Read the lines of the data below and retrieve those with "Task".

**Information given:**

((

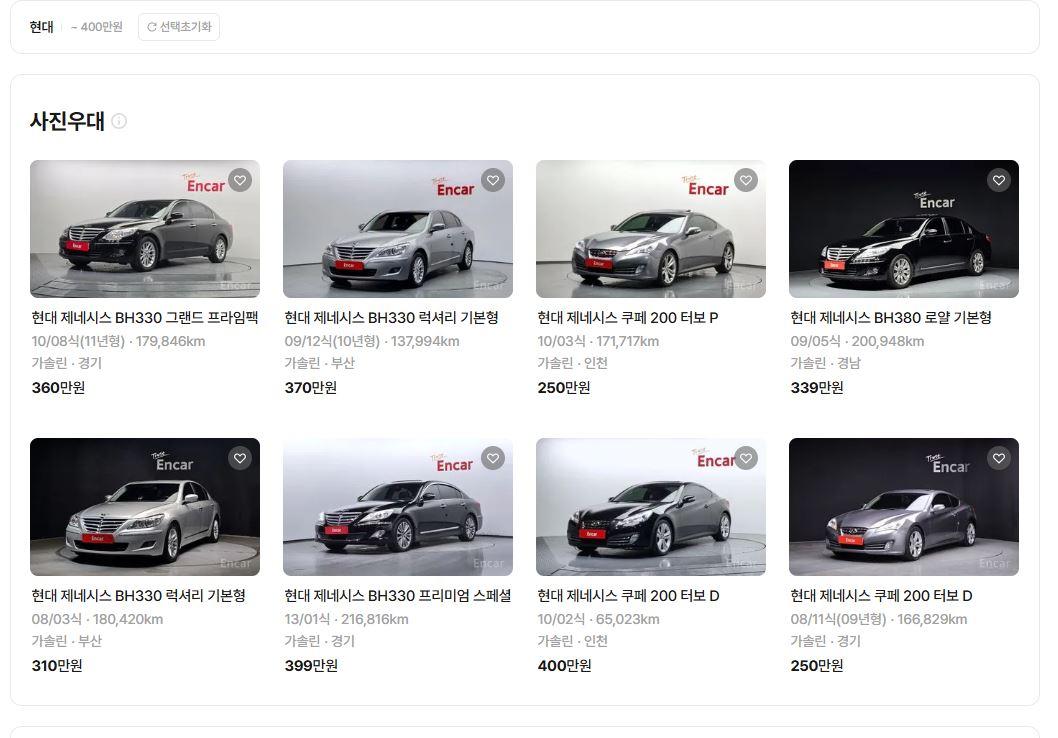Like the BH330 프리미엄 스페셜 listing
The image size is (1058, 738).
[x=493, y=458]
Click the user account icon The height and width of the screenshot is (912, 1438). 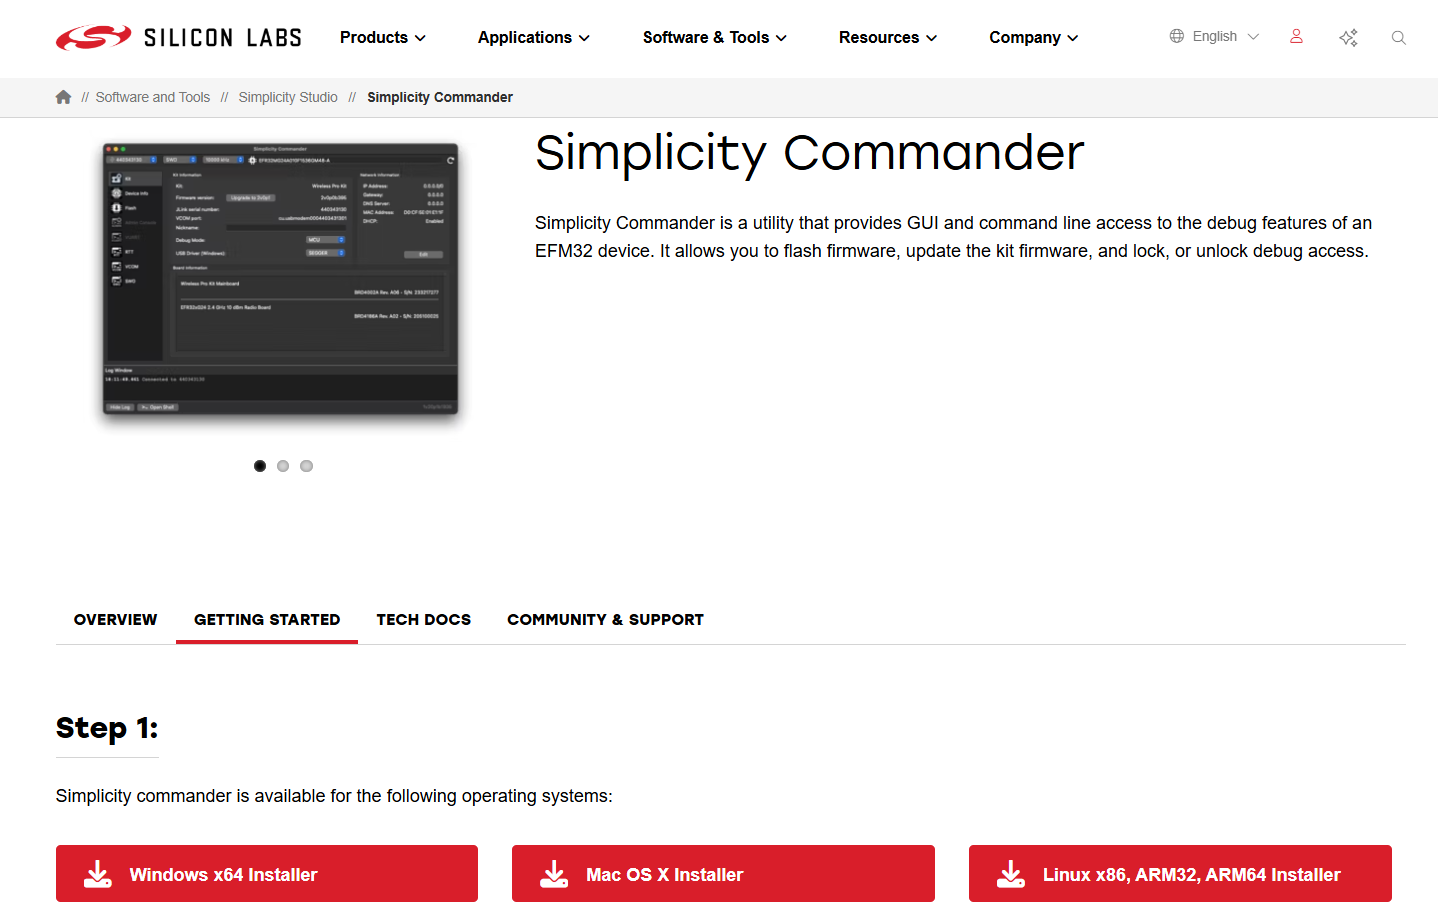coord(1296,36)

))
((

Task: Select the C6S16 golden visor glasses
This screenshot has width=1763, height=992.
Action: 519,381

))
((

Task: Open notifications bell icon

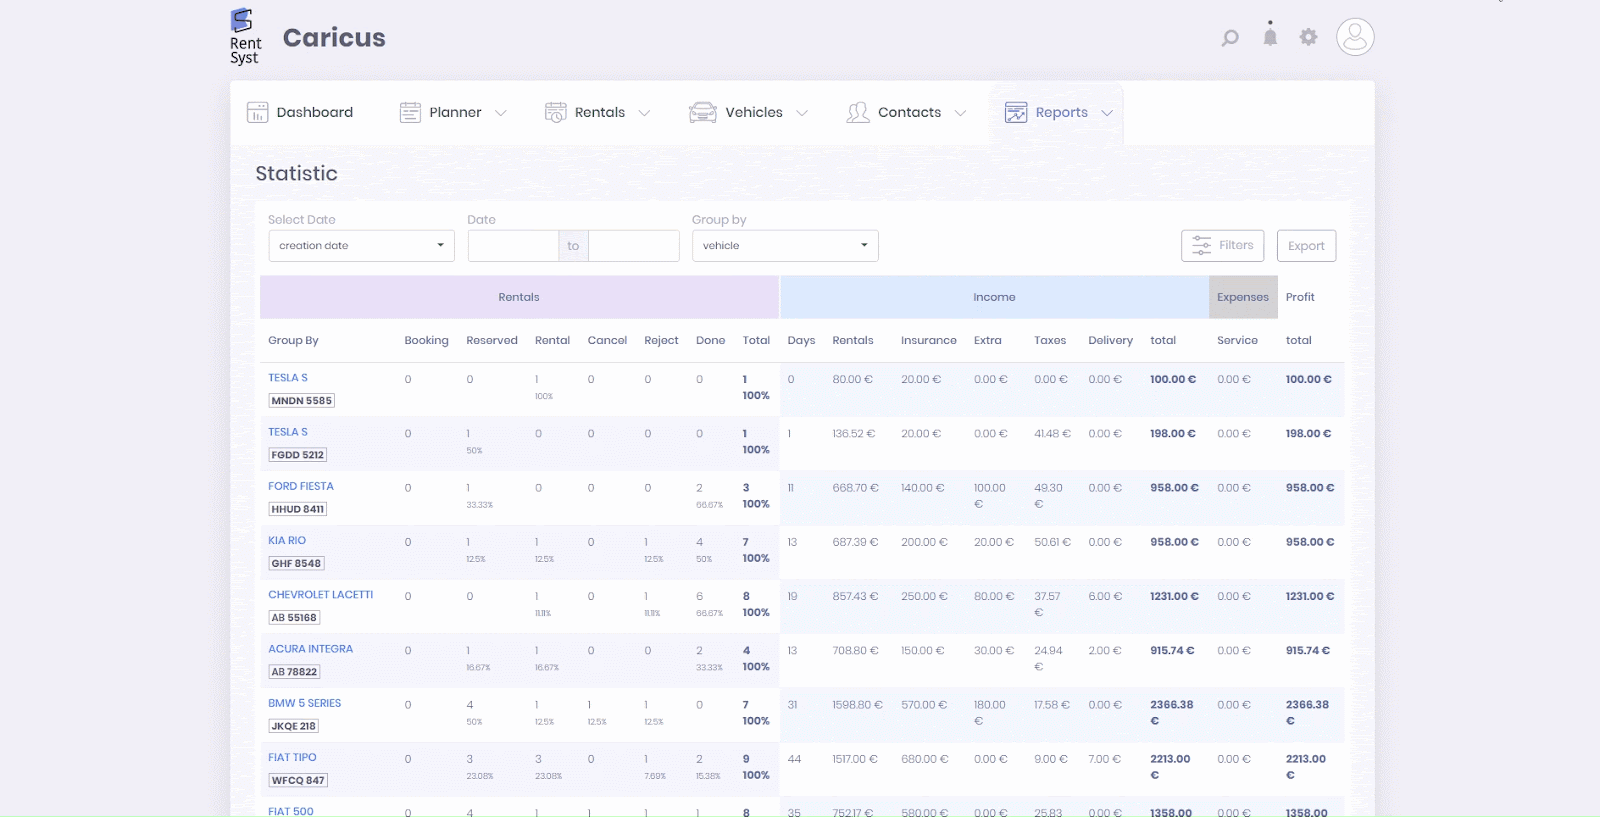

))

**Solved exercise:**
Task: Select the C6S16 golden visor glasses
Task: Open notifications bell icon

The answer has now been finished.